Speaking to reporters today at the Southern Governors’ Association’s 2010 Annual Meeting, Dudley said the extent of the disaster has been a “shock” that will force BP and the oil industry as a whole to re-evaluate their practices.
“What we need to do now as a company is go back and fundamentally look at deepwater drilling …and assure that we can drill safely again. I believe we can, but we need to rethink many, many things.”
Dudley said that he expects the failed blowout preventer to be removed from the Macondo well and aboard a ship on the surface of the Gulf of Mexico by Monday or Tuesday.
The device was designed to prevent such leaks from occurring.
The “bottom kill” executed through a relief well dug thousands of feet below the ocean floor — long heralded as the permanent solution to the leak — is within less than a week of starting, he added.
Dudley said that some engineers had expressed concerns that completing the relief well could restart the leak, which has been plugged since a cap was secured on the well in July. A static kill, completed early this month, is believed to have choked off the flow of oil and sealed the gusher with cement.

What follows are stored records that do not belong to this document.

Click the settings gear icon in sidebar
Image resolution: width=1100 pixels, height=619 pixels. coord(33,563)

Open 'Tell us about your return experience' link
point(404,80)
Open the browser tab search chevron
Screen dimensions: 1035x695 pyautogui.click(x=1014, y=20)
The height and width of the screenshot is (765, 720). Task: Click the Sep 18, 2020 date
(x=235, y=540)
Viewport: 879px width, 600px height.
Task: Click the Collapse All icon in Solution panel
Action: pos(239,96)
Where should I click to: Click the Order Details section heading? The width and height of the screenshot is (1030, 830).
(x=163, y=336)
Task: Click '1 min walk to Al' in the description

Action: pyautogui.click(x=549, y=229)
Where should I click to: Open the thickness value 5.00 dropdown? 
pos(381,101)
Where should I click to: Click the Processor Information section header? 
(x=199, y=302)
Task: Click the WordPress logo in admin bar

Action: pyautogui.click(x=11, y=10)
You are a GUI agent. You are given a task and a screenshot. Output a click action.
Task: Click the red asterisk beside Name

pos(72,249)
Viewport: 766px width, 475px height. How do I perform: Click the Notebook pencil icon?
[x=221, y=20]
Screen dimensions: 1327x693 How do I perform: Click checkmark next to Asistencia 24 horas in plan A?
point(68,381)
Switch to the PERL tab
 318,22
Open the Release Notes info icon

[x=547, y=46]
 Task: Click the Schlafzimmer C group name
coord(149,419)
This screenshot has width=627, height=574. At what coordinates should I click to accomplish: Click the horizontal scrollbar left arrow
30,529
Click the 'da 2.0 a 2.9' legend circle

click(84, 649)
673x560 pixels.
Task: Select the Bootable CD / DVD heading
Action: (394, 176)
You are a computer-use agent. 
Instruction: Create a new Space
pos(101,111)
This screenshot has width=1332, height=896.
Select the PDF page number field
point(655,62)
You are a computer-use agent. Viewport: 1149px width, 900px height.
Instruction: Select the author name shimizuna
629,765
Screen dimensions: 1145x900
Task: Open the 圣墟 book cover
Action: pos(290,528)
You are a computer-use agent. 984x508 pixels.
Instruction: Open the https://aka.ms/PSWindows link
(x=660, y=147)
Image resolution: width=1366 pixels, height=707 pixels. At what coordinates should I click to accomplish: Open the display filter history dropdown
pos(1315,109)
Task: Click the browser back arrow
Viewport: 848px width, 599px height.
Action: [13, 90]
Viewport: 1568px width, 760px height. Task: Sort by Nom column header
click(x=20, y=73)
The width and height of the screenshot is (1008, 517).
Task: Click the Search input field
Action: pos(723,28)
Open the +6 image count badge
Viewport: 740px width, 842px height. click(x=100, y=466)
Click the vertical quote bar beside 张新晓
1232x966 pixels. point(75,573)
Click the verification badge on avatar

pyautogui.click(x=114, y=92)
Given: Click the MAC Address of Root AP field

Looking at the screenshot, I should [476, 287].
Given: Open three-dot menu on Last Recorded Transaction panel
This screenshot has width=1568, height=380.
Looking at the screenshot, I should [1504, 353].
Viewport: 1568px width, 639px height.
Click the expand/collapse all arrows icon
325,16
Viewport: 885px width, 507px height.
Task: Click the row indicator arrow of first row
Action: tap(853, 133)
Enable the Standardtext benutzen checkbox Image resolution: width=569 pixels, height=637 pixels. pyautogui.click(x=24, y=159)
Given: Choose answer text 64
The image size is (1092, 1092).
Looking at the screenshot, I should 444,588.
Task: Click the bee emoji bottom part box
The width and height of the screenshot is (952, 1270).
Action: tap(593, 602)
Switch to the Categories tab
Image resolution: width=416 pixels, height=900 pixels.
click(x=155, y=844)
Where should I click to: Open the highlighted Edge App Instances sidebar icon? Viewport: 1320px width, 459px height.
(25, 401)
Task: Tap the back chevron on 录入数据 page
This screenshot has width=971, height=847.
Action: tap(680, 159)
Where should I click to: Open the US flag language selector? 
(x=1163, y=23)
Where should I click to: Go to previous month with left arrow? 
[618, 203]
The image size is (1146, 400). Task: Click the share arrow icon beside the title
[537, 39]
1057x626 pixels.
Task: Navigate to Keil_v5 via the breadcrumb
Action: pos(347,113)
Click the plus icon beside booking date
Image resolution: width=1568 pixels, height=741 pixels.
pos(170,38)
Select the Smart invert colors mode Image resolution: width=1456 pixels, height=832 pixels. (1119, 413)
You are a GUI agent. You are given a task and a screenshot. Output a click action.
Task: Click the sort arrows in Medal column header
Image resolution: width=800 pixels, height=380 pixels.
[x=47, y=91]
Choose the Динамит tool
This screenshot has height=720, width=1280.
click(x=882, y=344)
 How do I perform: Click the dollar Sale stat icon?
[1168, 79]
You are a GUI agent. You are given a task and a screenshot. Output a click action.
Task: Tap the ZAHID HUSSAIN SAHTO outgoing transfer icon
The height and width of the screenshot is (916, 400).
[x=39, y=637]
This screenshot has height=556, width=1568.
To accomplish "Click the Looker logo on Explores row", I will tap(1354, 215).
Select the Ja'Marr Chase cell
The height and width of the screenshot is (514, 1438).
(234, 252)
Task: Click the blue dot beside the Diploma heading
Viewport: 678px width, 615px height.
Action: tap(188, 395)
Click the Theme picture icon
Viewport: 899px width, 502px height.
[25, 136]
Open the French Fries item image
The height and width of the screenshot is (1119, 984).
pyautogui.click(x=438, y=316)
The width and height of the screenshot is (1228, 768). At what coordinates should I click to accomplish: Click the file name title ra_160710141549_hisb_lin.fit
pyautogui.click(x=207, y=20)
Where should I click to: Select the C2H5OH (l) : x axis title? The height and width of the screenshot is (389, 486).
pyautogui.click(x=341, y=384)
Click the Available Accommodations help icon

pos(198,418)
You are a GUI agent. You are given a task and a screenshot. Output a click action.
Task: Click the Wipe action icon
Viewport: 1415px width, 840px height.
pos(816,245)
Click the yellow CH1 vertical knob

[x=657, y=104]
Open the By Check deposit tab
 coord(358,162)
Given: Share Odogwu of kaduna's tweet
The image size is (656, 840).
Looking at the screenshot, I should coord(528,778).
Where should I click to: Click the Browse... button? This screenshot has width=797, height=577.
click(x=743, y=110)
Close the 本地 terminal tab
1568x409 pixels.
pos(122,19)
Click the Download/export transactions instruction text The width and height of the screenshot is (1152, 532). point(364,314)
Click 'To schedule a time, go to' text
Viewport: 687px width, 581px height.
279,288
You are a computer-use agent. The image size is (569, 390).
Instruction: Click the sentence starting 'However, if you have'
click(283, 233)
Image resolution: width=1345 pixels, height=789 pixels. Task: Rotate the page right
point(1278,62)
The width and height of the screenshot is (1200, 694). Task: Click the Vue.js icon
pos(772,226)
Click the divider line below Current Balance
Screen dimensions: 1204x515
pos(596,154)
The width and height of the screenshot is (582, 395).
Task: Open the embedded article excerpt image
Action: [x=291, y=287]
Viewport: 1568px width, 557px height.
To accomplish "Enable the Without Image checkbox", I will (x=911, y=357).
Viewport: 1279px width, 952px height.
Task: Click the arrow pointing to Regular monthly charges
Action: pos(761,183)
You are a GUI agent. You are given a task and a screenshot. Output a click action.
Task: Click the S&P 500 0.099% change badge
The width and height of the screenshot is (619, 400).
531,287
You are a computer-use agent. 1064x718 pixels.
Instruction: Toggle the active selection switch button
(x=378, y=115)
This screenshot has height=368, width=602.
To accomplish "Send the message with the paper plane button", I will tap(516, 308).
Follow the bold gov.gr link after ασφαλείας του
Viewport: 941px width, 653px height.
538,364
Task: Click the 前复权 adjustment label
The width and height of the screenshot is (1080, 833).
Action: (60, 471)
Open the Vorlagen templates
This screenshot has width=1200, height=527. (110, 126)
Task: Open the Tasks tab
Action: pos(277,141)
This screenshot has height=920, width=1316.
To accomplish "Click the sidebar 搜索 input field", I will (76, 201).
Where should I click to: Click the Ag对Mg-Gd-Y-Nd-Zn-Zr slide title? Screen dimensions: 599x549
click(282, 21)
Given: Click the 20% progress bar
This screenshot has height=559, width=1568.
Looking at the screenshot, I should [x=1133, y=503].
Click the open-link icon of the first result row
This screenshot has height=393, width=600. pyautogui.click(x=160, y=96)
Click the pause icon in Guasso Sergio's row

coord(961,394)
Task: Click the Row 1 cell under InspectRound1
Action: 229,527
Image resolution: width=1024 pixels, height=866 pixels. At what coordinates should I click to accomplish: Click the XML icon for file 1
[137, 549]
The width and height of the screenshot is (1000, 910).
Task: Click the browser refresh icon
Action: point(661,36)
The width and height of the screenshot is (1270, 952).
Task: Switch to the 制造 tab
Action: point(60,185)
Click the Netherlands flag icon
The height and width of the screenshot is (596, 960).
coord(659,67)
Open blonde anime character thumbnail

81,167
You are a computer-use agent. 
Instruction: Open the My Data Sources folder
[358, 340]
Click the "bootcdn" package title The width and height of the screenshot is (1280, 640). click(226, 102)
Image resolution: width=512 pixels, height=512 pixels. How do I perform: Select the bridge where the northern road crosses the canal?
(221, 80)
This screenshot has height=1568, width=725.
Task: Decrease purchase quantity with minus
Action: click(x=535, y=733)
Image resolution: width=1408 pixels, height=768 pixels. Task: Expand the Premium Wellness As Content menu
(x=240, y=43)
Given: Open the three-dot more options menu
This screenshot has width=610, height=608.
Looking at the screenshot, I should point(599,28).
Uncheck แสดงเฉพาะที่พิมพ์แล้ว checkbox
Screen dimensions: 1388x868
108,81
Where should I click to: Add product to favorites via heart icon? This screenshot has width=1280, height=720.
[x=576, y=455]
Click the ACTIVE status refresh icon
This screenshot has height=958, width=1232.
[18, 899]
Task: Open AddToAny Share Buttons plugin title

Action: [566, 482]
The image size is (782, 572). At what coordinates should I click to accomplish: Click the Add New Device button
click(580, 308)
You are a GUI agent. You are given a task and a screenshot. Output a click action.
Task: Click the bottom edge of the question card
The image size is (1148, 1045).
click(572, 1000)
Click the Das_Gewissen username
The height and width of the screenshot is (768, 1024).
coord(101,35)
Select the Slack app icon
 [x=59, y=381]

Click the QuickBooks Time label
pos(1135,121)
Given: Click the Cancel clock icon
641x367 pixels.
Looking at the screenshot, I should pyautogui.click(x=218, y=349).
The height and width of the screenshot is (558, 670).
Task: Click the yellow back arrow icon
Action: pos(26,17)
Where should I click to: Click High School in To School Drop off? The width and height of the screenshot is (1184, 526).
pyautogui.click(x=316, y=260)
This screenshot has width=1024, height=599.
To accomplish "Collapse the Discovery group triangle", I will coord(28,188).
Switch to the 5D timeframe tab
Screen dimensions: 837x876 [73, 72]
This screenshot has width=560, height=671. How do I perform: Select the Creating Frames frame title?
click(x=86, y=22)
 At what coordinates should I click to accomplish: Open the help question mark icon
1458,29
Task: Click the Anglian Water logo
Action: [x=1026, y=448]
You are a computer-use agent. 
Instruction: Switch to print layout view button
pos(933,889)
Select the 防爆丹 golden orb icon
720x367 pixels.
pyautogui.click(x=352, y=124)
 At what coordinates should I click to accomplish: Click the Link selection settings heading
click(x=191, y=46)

Dudley said that with a new blowout preventer on the well, the risk of a renewed leak will be minimized.
He added that there are several reasons for the relief well to be completed, including demonstrating that the difficult procedure can be done, providing more scientific data about the leak and giving closure to an oil-weary public.
The relief well “is going to happen,” Dudley said.
Dudley, who currently heads the company’s Gulf Coast Restoration operations, is scheduled to take over the company October 1.
He said that having spent time as a child in Hattiesburg, Miss., the spill is personal for him.
“Most of my growing-up memories of summers were on the Gulf Coast, spending time often (on) Ship Island,” Dudley said.
“When it happened, I could just visualize it, and I did. I had these images of — which has not turned out to be right — but I did have these images of (Exxon) Valdez oil coming up around the barrier islands,” he said. “I just thought, oh this is going to be a terrible, terrible tragedy.”
Dudley noted that one-third of BP’s U.S. employees work around the Gulf Coast, so such personal concern exists throughout the company.